The Metropolitan Asylums Board have decided to offer more
hospital accommodation for urgent Measles cases, reducing, proportionately,
the Scarlet Fever accommodation. This decision is experimental
and is based on the fact that the mortality amongst Measles patients
is much higher than that amongst Scarlet Fever patients. The amount
of isolation institutional accommodation for Measles is in no sense adequate,
and arrangements have been made with nursing organisations
for the visiting by nurses at the homes of notified patients, on
instructions by the Medical Officer of Health, under the Lambeth
Nursing (Infectious Diseases) Scheme. This visiting of infected houses
by nurses is, undoubtedly of value, in so far as the treatment of
patients is concerned. Nursing is everything in a case of Measles, and
many lives may be (and have been) saved, and much subsequent
dangerous illness avoided by the timely assistance and help of the
nurses employed.

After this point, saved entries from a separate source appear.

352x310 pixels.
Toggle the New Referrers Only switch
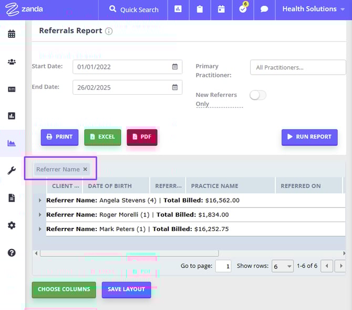click(x=258, y=95)
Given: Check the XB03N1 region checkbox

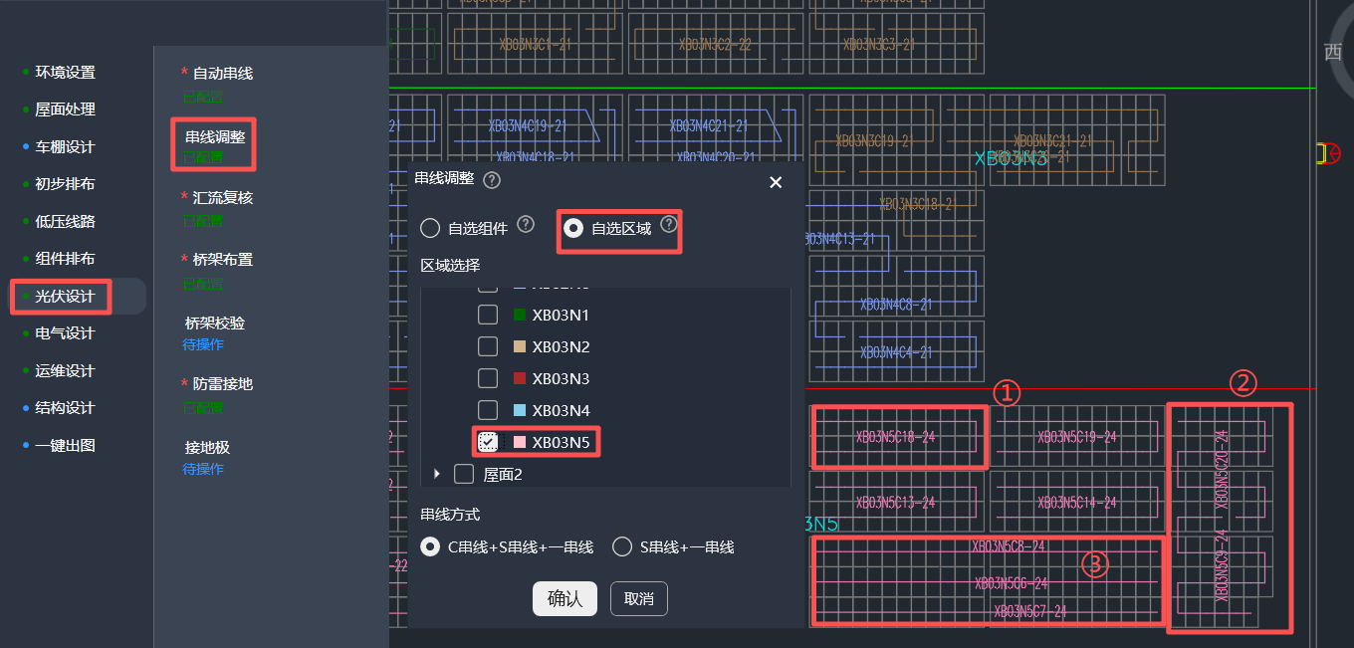Looking at the screenshot, I should pos(488,316).
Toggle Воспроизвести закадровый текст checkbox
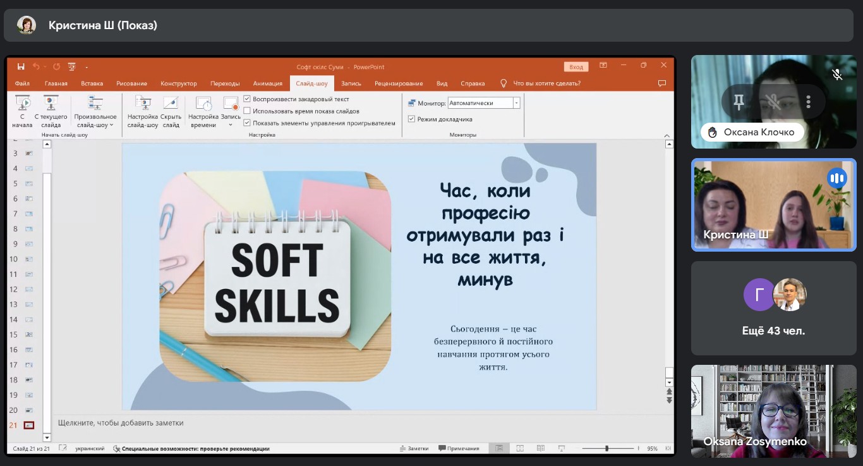 [247, 99]
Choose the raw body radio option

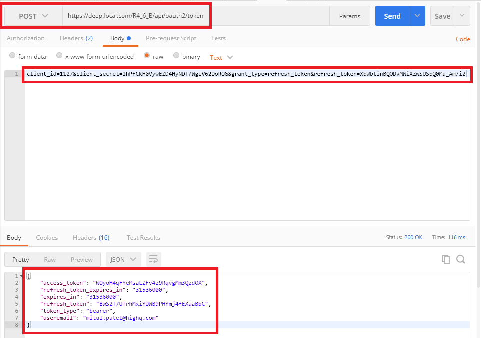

Further, the official visitings of the infected houses
by the Sanitary Inspectors, and the ensuring of the exclusion from
schools of both patients and " contacts " by the systematic sending of
written communications to the head.teachers of the schools concerned,
and the leaving at the infected houses of the official pamphlets and
disinfectants, have been of the greatest use, from an educational
standpoint.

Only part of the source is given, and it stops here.